"""

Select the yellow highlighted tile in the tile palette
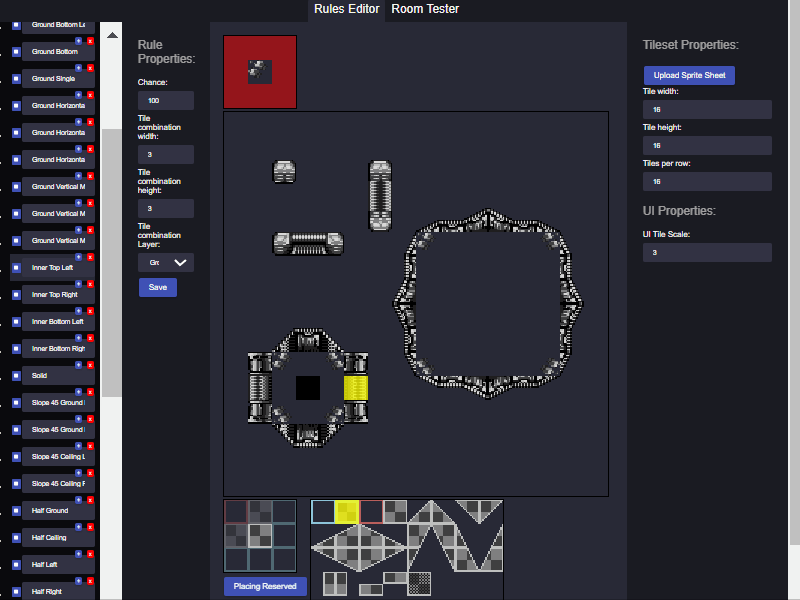Screen dimensions: 800x600 347,512
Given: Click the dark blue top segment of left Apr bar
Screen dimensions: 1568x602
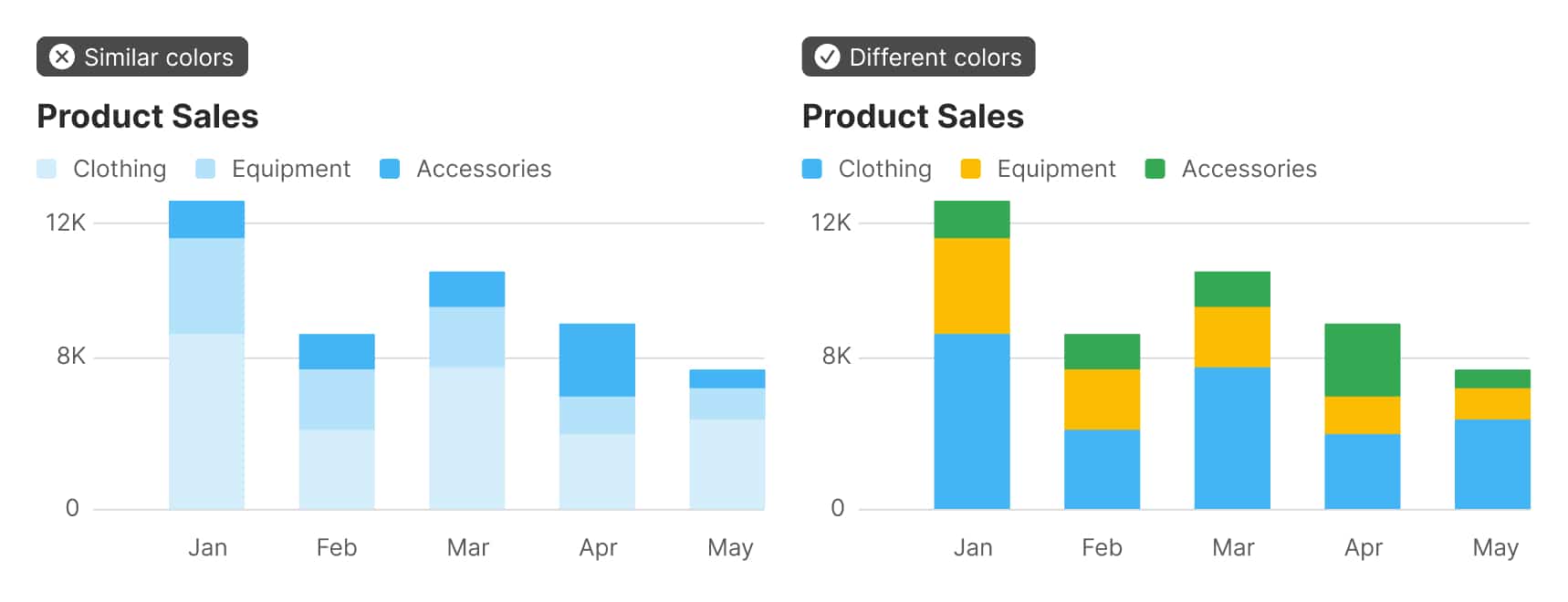Looking at the screenshot, I should point(597,359).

"""

=== Stated task ===
Rewrite all of the items above, replacing "yellow" with "orange" and changing nothing else. Leave the pictures out of your answer.

=== Answer to the problem ===
Select the orange highlighted tile in the tile palette
Screen dimensions: 800x600 347,512
Given: Click the dark blue top segment of left Apr bar
Screen dimensions: 1568x602
Looking at the screenshot, I should point(597,359).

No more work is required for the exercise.